The business has been family-run in Sheffield since its inception. Our founder, Herbert Beatson, opened a handful of small workshops a disused brewery in 1928, and the business has been handed down through three generations since then. Our current premises on Newhall Road is home to our entire operations, we keep all our stock here, in addition to performing all repairs and rewinds for our customers.

We offer:

  • Free local collection and delivery service for all motor rewinds

  • Free testing and quotation

  • 24-hour service if required

  • Full 12-Month Parts and Labour Guarantee


“Fantastic service, I wish more companies were like this one, thank you Tom Beatson” – Dean Cee, Google

“Commercial and industrial fan suppliers and repairs. Great service and friendly staff.” – Donald Foy, Google

“Friendly helpful service , they have always managed to source what I needed at sensible prices .” – Andrew Ormerod, Google

Get in touch using the contact form at the bottom of the page, or call us on 0114 204 4831.

Our Motor Rewinds process

1. First Inspection

You’ll send us the motor, or if you’re local to us we’ll pick it up from you. We will then inspect your motor to determine what the issue is. We may ask you questions related to how often the motor is used, what kind of operating environment it is in, and whether you’ve had any rewinds performed before. This will help us determine the source of the issue so that we can select the right course of action.

2. Dismantling

Unless the issue is evident immediately, it is likely that we will need to dismantle the motor to examine it fully. Our experienced team have dismantled and re-assembled hundreds of motors, so your machine will be in safe hands. After this has been done we will be able to determine the source of the issue and be able to offer you a bespoke quote for the rewind or repair. We are not obliged to re-assemble items which have been dismantled for quotation purposes only.

3. Removal of Winding and Cleaning of Core

If you decide to go ahead with the motor rewind then our team will get on with the task of recording the winding detail on data sheets, before carrying out core loss testing and then removing the old winding. It’s important for the stator core to be properly cleaned at this point so that the motor is properly prepared for rewinding.

4. Rewinding the Motor

Once the motor has been properly prepped we’ll get on with the rewinding, ensuring that the original winding configuration is duplicated for optimal efficiency. In some cases, our engineers may be able to identify a different style of winding that will match the motor’s performance. Once the rewinding is completed, we’ll conduct a series of tests to ensure that all is performing as it should be, before re-assembling the motor.

5. Collection or Delivery

Once the job is completed we’ll happily arrange a free delivery (if you are local to us), or enlist a trusted courier service to deliver you motor. Alternatively, you’re more than welcome to pick up the motor from our shop yourself.

Get in touch using the contact form at the bottom of the page, or call us on 0114 204 4831.
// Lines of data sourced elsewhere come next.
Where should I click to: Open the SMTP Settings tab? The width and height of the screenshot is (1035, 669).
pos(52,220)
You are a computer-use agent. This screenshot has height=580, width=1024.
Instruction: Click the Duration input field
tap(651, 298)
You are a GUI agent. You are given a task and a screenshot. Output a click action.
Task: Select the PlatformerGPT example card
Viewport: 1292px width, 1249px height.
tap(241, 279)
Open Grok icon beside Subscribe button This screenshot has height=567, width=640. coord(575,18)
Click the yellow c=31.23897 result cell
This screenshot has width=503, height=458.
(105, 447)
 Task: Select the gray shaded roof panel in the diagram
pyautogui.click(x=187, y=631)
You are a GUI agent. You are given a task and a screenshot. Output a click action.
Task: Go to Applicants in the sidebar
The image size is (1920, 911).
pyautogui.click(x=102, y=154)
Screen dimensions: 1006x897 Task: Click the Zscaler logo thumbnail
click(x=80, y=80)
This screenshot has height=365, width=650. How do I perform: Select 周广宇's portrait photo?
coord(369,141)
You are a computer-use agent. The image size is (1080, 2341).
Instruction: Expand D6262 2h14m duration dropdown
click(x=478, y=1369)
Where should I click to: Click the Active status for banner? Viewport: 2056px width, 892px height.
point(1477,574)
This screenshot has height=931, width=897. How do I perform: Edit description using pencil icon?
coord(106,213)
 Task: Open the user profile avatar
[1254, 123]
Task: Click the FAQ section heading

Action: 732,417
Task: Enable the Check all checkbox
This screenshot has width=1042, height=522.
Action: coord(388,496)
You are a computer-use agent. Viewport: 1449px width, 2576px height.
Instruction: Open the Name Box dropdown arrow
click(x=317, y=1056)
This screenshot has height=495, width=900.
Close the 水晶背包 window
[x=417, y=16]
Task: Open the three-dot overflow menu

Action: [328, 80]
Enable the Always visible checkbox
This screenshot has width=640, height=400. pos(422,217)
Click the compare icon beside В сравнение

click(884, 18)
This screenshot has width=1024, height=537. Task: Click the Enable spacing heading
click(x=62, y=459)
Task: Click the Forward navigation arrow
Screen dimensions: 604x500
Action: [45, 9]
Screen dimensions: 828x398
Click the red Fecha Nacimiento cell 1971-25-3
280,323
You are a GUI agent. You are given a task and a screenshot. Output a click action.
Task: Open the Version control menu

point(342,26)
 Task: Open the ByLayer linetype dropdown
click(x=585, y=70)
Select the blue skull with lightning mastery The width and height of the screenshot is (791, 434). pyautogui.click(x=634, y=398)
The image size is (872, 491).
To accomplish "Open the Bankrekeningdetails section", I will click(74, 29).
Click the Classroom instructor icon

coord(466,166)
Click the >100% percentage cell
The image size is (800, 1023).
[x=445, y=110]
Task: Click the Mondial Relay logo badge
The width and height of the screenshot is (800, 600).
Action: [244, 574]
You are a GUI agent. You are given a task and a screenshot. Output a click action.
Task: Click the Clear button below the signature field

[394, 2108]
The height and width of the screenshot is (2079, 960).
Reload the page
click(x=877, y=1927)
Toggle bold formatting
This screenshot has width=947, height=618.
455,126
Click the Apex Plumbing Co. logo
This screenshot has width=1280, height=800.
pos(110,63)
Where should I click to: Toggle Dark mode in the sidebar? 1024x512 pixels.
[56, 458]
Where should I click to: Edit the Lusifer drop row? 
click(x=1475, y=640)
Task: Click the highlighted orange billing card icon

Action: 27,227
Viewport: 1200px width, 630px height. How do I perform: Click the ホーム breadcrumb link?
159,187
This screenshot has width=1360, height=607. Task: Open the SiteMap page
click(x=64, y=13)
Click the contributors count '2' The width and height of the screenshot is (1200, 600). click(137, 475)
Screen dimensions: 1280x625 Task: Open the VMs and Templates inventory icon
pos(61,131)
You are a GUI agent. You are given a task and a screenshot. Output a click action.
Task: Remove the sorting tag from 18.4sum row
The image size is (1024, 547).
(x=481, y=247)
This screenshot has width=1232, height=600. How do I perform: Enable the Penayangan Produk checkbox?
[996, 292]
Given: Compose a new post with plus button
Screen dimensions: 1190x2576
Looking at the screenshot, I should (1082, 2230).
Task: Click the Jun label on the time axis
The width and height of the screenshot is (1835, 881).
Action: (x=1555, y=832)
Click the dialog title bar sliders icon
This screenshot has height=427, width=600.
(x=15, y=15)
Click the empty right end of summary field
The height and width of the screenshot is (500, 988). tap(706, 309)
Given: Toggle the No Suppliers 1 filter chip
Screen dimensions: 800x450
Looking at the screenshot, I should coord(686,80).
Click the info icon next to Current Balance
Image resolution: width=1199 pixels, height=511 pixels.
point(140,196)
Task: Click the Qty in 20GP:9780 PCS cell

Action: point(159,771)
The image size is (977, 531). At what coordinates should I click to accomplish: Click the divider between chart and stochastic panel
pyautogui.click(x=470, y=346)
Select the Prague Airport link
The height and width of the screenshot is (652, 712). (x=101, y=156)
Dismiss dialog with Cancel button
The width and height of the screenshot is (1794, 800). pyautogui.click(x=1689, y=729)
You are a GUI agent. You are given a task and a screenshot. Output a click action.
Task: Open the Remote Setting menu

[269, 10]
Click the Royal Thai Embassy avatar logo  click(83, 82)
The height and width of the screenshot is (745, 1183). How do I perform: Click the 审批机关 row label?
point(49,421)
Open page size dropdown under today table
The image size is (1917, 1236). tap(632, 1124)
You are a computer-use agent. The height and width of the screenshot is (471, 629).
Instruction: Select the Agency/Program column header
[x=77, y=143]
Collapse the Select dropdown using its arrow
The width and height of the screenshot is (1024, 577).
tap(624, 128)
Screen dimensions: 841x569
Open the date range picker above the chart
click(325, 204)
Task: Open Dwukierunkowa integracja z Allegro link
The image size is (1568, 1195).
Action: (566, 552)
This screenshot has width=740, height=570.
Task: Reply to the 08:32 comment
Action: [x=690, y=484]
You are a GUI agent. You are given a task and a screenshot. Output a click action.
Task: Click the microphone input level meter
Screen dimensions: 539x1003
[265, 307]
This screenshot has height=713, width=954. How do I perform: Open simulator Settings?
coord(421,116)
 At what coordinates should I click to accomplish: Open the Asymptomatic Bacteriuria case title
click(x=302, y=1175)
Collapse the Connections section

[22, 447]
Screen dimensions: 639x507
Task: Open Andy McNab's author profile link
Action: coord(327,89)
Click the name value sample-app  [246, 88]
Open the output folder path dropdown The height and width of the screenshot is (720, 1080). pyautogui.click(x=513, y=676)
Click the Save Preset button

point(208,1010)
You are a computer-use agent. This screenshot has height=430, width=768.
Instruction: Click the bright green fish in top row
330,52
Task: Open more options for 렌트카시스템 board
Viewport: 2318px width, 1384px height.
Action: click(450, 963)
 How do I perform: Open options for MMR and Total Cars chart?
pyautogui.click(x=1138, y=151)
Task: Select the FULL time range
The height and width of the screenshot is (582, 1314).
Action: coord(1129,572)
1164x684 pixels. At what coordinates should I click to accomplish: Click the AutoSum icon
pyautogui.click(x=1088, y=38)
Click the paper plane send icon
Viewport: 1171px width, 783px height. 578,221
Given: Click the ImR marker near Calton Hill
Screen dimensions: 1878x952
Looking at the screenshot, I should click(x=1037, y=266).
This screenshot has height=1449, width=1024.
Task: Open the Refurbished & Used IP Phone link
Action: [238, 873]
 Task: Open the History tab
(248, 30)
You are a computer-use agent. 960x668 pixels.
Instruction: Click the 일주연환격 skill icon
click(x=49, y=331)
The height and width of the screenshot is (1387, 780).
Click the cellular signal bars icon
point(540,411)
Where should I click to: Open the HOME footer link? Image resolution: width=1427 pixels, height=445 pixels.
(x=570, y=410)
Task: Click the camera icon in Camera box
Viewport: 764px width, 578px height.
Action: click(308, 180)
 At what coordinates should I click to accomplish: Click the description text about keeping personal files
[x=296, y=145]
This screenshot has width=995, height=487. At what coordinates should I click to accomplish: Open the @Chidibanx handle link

How to determine if your motor needs a rewind

1. Rule out obvious causes

To determine if your motor needs a rewind, it’s sensible to first rule out any obvious causes. Start by assessing the condition of your motor and make note of any physical defects that the motor has. Obvious issues could include broken mounts, scorch marks and contamination from water or rust. After you’ve made a preliminary inspection of the component then you can try rotating the shaft by hand. If you’re unable to move the fan, then an obstruction or failed bearings could be the issue, as opposed to a winding issue.

2. Measure winding resistance

Once you’ve determined that the motor is not failing due to an obvious mechanical reason, you should take a measure of the winding resistance to see if any shorted coils are to blame. Before doing this you should have a note of the component’s expected resistance, this is normally found on the nameplate, but you can also find it on the manual or from the manufacturer themselves.

3. Compare resistance measurements

Compare your resistance measurement with the expected measurement (being sure to take into account the ambient temperature at the time you take the reading, as this may impair your ohm reading). Should you find a disparity between the two figures then your motor may require a rewind.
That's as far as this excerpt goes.